The correlations between infant cortisol and WM integrity found in the current study suggest that early life stress has long-term effects on brain WM in regions previously reported as vulnerable to childhood maltreatment in humans, and that are also altered in anxiety and mood disorders. One possible mechanism could be through the effects of elevated levels of glucocorticoids (GCs), in this case cortisol, on the development of WM [127]. Oligodendrocytes that form the myelin sheath express both intracellular glucocorticoid and mineralocorticoid receptors [128], and recent evidence suggests that GCs suppress proliferation of oligodendrocyte precursor cells in GM and WM [129]. Developmental studies also provide evidence that GCs modulate oligodendrocyte differentiation and myelogenesis via regulation of key oligodendroglial proteins such as myelin basic protein (MBP) [130], and that the effects of synthetic GCs differ as function of gestational age, with decreases in MBP immunoreactivity and numbers of oligodendrocytes associated with younger ages of GC exposure [131]. Taken together, these studies suggest that myelination is sensitive to GCs during development, making it possible for early life stress, via elevated cortisol levels, to affect brain WM development. The associations detected in our studies between decreased FA and basal cortisol levels at one month are consistent with this possibility, although the causality of this relationship needs to be tested in future studies. Due to the strong role of brain WM in behavioral control, for example, [132], GC-induced alterations in brain WM development could potentially lead to the alterations reported in maltreated monkeys, including increased aggression. Our findings also open new questions and hypotheses that need to be empirically tested. Does maltreatment lead to altered function of the affected circuits? When do these differences emerge and how they unfold? Prospective, longitudinal studies beginning at birth are necessary to address these important developmental questions in the context of maltreatment to determine the most beneficial timing and type of potential treatments, as well as intervention and prevention strategies.

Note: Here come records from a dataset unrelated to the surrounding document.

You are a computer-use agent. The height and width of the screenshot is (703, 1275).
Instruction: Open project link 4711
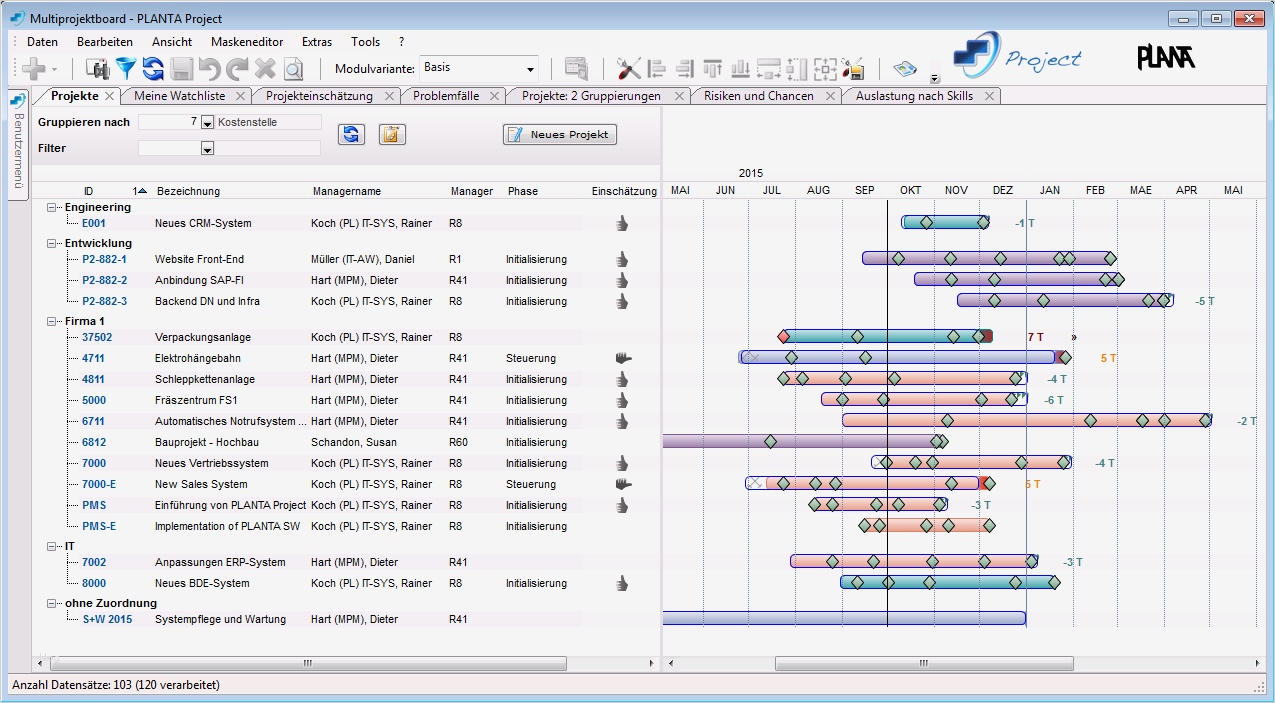click(93, 358)
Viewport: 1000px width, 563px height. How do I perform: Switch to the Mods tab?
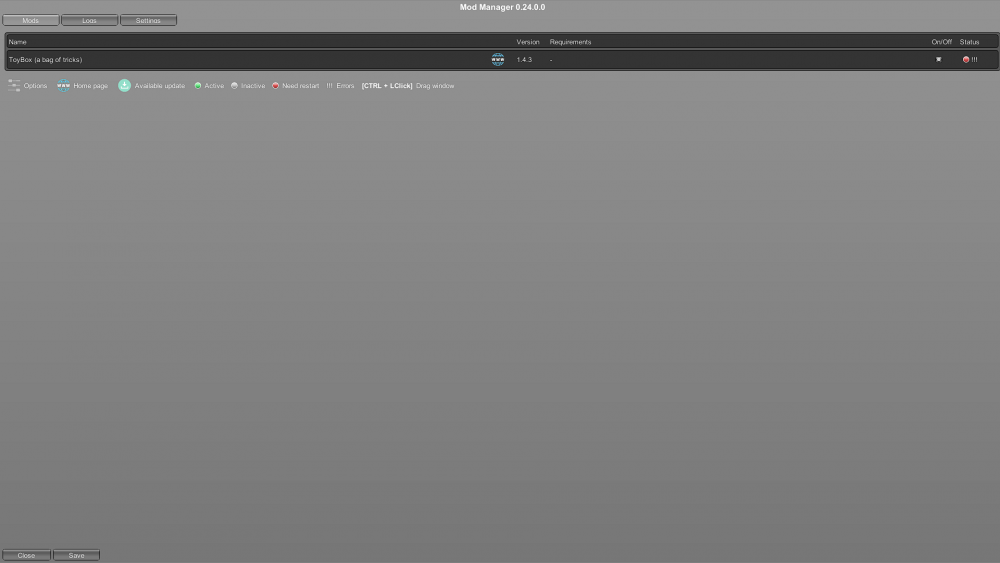(x=31, y=20)
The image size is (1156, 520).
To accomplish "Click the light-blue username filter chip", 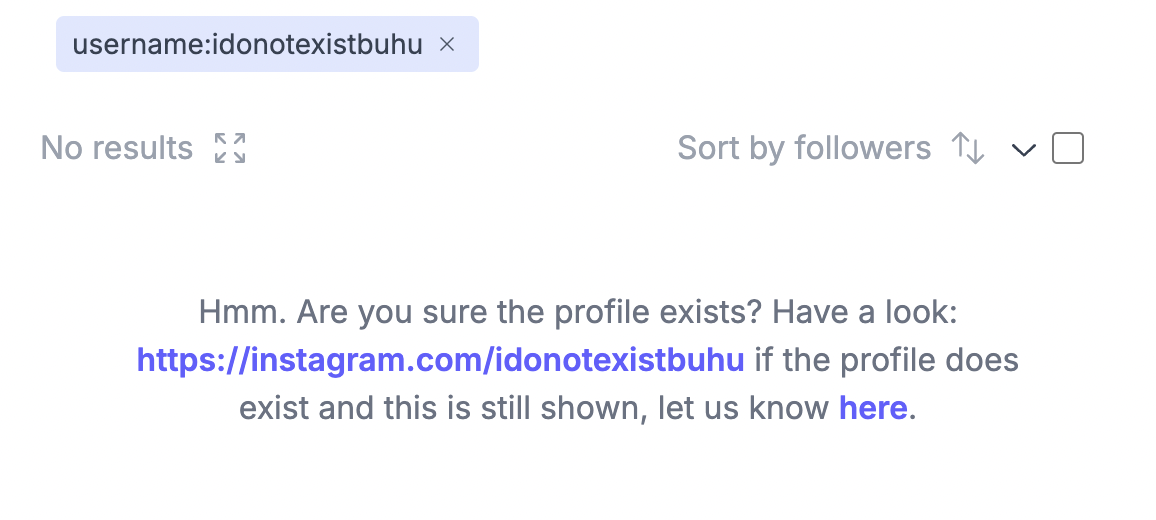I will [268, 44].
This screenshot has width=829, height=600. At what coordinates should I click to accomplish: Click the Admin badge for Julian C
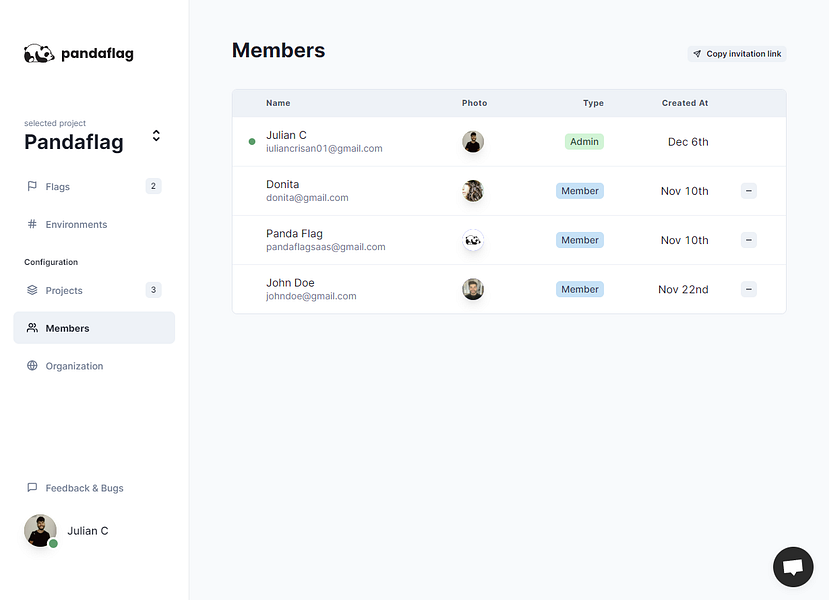click(x=584, y=142)
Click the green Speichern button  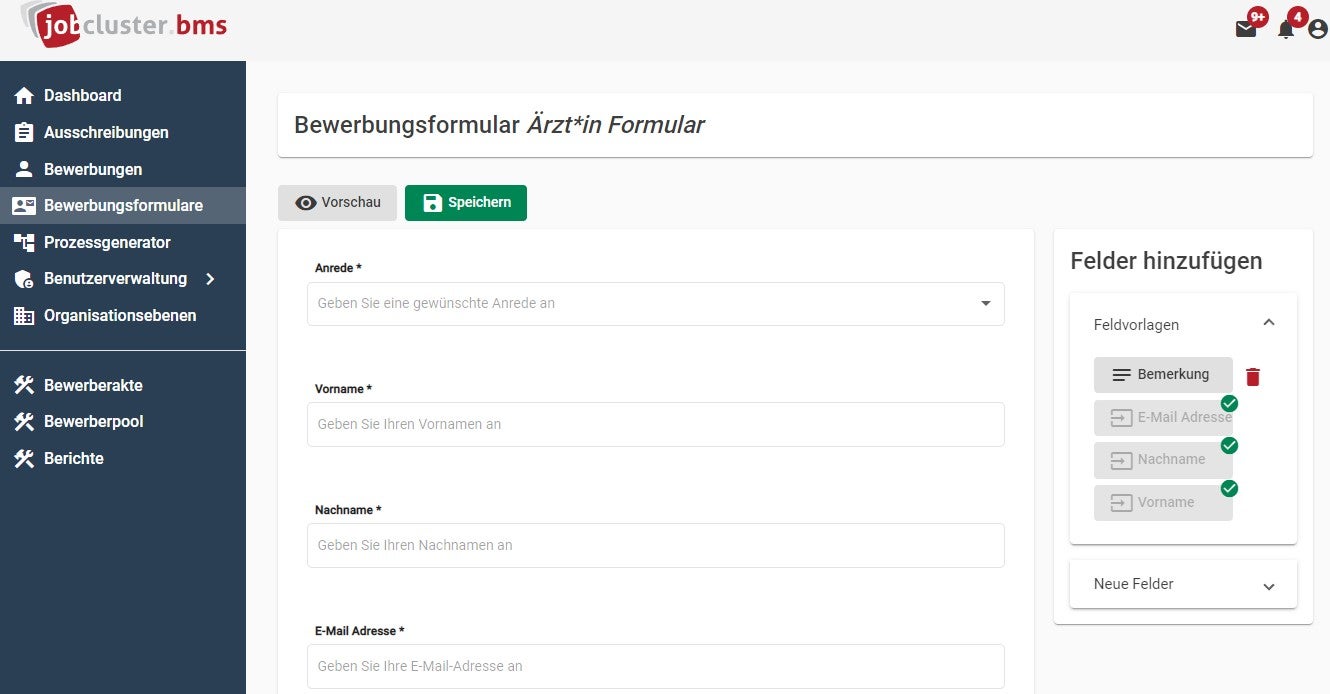point(466,203)
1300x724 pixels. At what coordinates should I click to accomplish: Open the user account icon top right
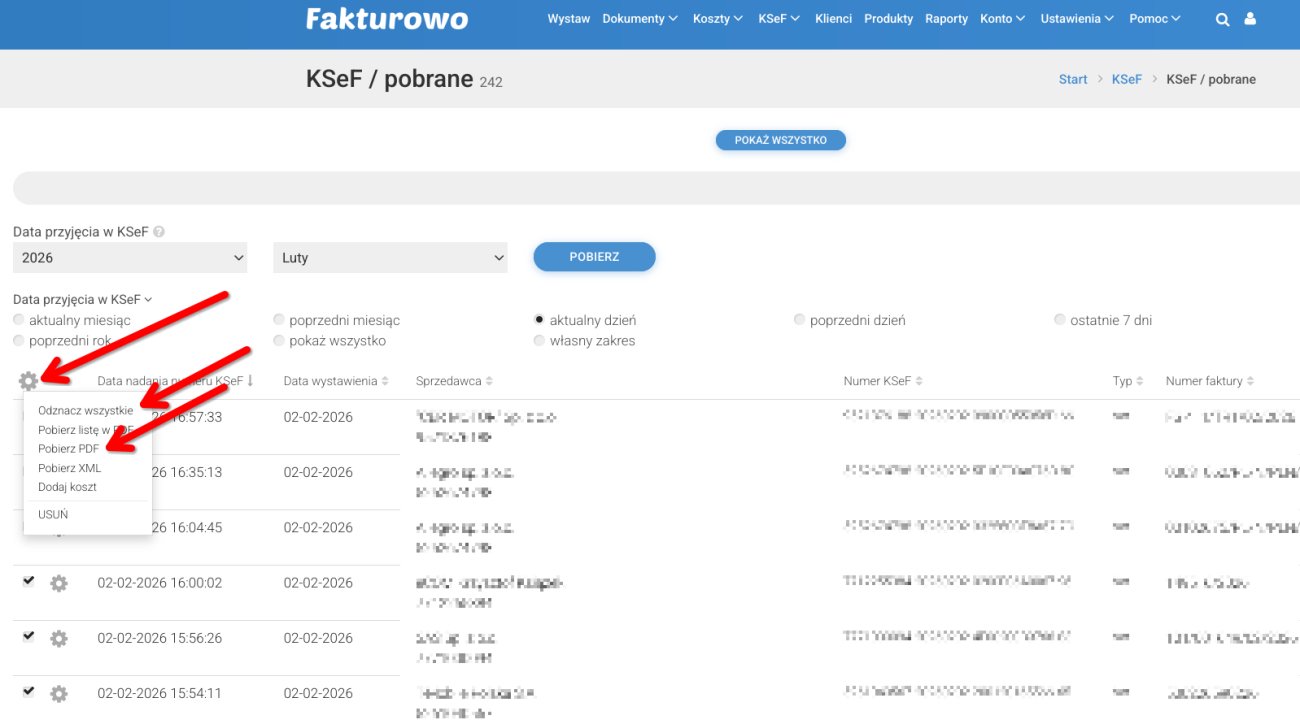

The results of the current study suggest that early life stress in the form of infant maltreatment has long-term effects on brain WM in regions that are vulnerable to childhood maltreatment in humans, and that are also altered in anxiety and mood disorders. These findings highlight the long-term impact of infant maltreatment on brain white matter structural integrity, particularly in tracts involved in visual processing, emotional regulation, and somatosensory and motor integration. They also suggest a relationship between long-term brain white matter structural effects and elevations in stress hormones detected in maltreated animals during infancy, as well as aggression during adolescence.